Unfortunately, I was too far behind them to take part in an effective 2 on 1 fast break, so Billy pulled up with the ball at the top of the key, circled to the right and let the other players catch up. Steve stayed on me this time, and I went deeper into the left baseline corner as the play set up. The ball was on the right side of the court, so Steve sagged in toward the lane, keeping an occasional eye on me. Billy threw the ball into the right corner to Doug Worland, now in the game, and Doug held it above his head, looking for Rick in the pivot. He was pretty well covered, so Doug passed the ball back to Billy, who saw that I had edged up closer to the lane that I’d been and cross-courted the ball quickly to me. I was already moving when I caught the ball, and cut immediately toward the basket, putting the ball on the floor.

It was time.

I was in the perfect position for something spectacular, but what happened next made it even better than that. Steve had sagged in a bit too much, expecting Doug to get the ball to Rick, so he was too far under the basket, giving me a clear lane to the hoop. Billy’s pass was sharp and came right to me. Steve saw what was happening and that it was his fault that I had the open lane. He wasn’t going to let me make him look bad again, so he pushed off his left leg to make sure I didn’t get the ball to the basket. He only had two steps to get in position to jump, and later, both Billy and Doug told me it was clear to them that Steve was looking to hack me hard to keep me from scoring. By the time he jumped, I had taken off from both feet, the ball in my right hand, my body turned slightly to the right. My angle was sharper, and my jump had much more energy in it, while Steve was jumping more vertically, not as high and with less energy.

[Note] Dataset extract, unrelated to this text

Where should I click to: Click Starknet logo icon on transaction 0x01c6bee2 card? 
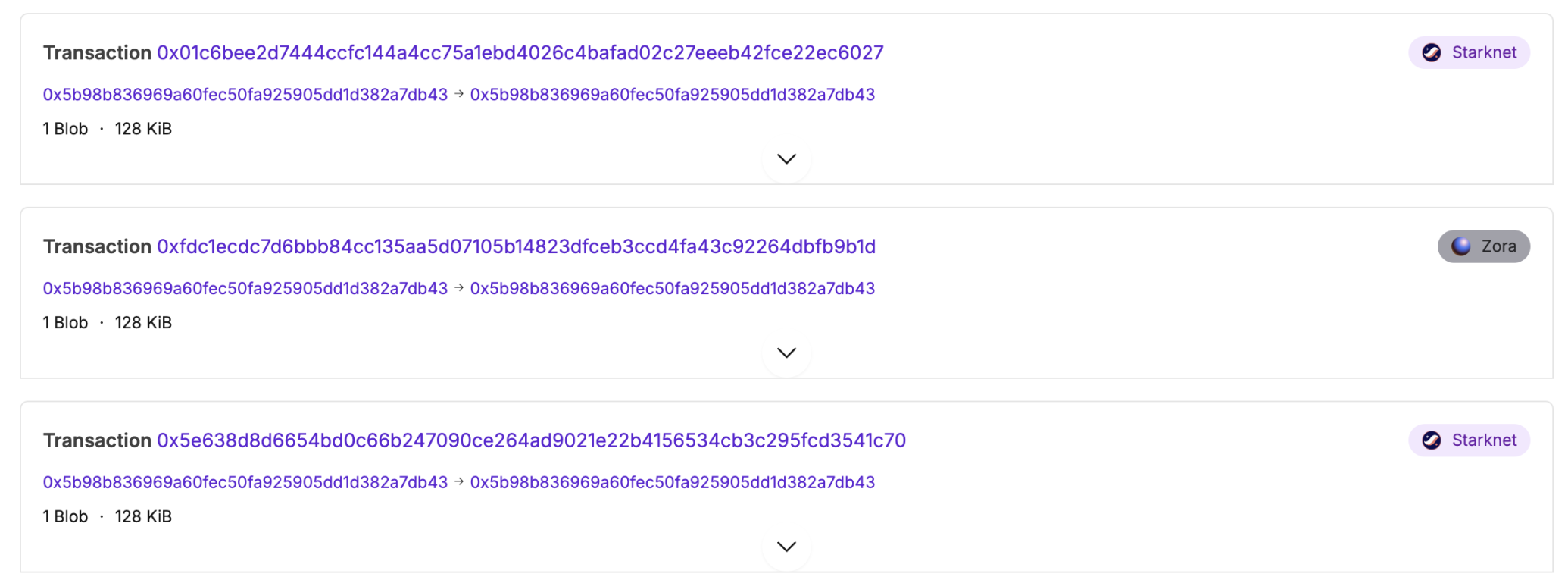click(x=1431, y=52)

He didn’t have a chance. Physics saw to that.

I hit Steve hard on my way to the basket, but the collision didn’t slow me down much at all. I had more than enough energy to get above the rim. Steve wasn’t so lucky. He spun off me to the right, folding as he went down hard on his right side. I slammed the ball through the hoop, my momentum keeping me flying toward the backboard. To keep my head from hitting it, I held on to the rim, swinging back toward the foul line and then letting go.

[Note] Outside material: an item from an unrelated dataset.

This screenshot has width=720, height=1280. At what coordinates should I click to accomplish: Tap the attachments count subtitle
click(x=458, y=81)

The other players cut loose with shock and laughing admiration. The one voice I heard, distinctly was Billy’s, shouting “HO-LEE SHIIIIIIIT!!!”

I looked down, and let myself swing back toward the baseline a little bit, to avoid coming down on Steve, who was lying on the floor. I finally landed as the noise of the response to my move and dunk resounded. I realized that I’d never made a play like that, nor would I probably ever be able to do it again. These guys would be talking about this day for a long time.

The game had stopped, and everyone was looking down on Steve, who was starting to get up now, murder in his eyes.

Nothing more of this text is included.